La historia estuvo a punto de empezar el 1 de marzo de 1788, cuando la Asamblea General del estado de Rhode Island publicó un decreto para someter “a la Consideración de los Hombres Libres del Estado” el proyecto de Constitución redactado por la Convención de Filadelfia. Al tratarse de un “Pacto entre Gobierno y Gobernados” los convocantes razonaban que este no podía modificarse “sin el Consentimiento expreso de todos los Hombres Libres, dado con sus propias Voces, tomadas individualmente, en las Asambleas Ciudadanas (Town Meetings)”. Ni siquiera emplearon el lenguaje de los votos. Todo con mayúsculas.

Los antifederalistas habían defendido que la Constitución debía ratificarse mediante votaciones populares en cada estado de la futura Unión, pero los federalistas consiguieron que se impusiera un procedimiento indirecto: las convenciones de delegados. Los antifederalistas solo desafiaron la disposición en Rhode Island.

Los rodislandeses hablaron, a primera vista, como un solo pueblo: 237 Síes y 2.708 Noes. Hablaron es la palabra, porque votaron de viva voz. Solo en unos pocos distritos hubo verdadera oposición, pero la participación fue baja, en torno a un tercio del censo. Los federalistas del estado habían rechazado la convocatoria. El proceso solo retrasó lo inevitable: una Convención ratificó la Constitución cuando ya era un hecho consumado por el resto de los estados. Hasta cien años más tarde las votaciones populares sobre las leyes, ya entonces llamadas referendos, no volvieron a discutirse en los Estados Unidos.

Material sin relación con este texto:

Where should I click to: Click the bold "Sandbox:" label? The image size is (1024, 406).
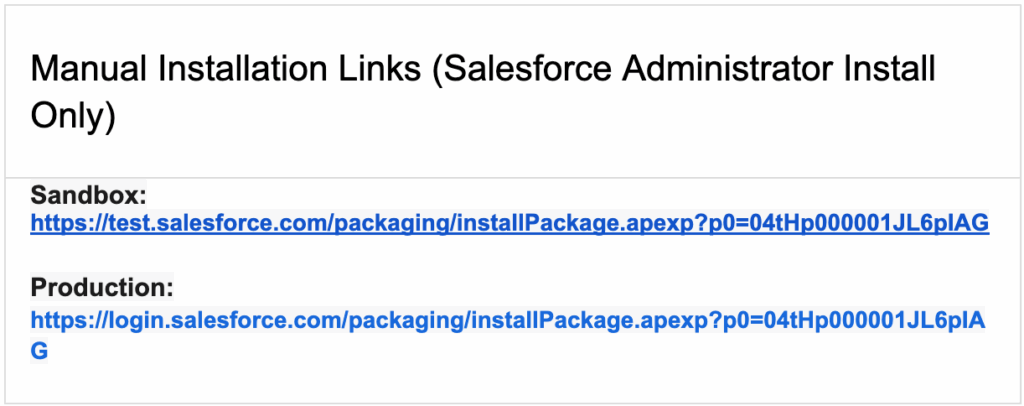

En realidad, hubo una segunda vez: la Orden de Secesión de los estados de la Confederación de 1861. Con eclecticismo entre las tradiciones federal y antifederal, dicha orden se consideraba válida tanto si la aprobaba una Convención como si lo hacía el voto popular. Virginia, Tennessee y Texas eligieron la vía comunitaria para su autodeterminación. Los condados que hoy forman Virginia Occidental se autodeterminaron contra el resto de su estado y acabaron separándose.

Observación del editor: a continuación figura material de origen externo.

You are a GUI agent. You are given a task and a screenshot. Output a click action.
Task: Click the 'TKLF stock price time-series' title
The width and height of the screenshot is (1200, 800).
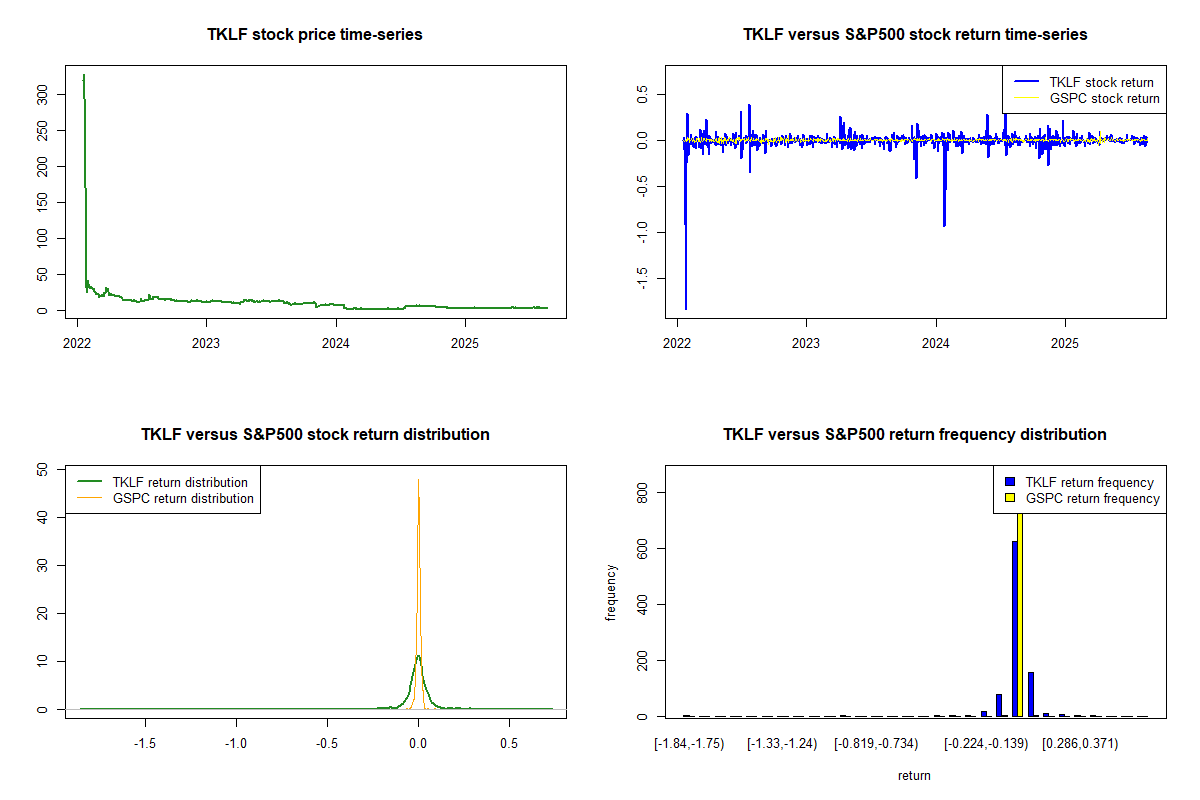pos(315,35)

No habíamos empezado y ya asomaban todas las esquinas del problema.

2. Denominación y origen

El concepto de referéndum, bajo cualquier nombre, no se hizo necesario en el lenguaje político hasta la aparición de las modernas constituciones. Su verdadero nacimiento tuvo lugar en el transcurso de la Revolución francesa, antes de que existiese la democracia tal y como hoy pensamos en ella, y dio lugar a una práctica que se extendió por igual tanto en futuras democracias como en dictaduras: las consultas convocadas por el gobierno. Su segundo nacimiento fue algo posterior: consistió en la reinvención del autogobierno local y del pacto entre comunidades en Suiza, como parte de un proceso de reforma democrática. Aquí germinó el derecho de los ciudadanos a ser consultados sobre cualquier ley, e incluso el de iniciar la aprobación de una ley. Las consultas de arriba abajo y los instrumentos de democracia directa, de abajo hacia arriba, tuvieron historias muy distintas. En los Estados Unidos la idea antifederalista quedó arrinconada, pero la experiencia americana influyó en Francia y, a través de ella, en Suiza, desde donde la semilla regresó a finales del siglo XIX pero ya no a Nueva Inglaterra, sino al oeste del Misisipi.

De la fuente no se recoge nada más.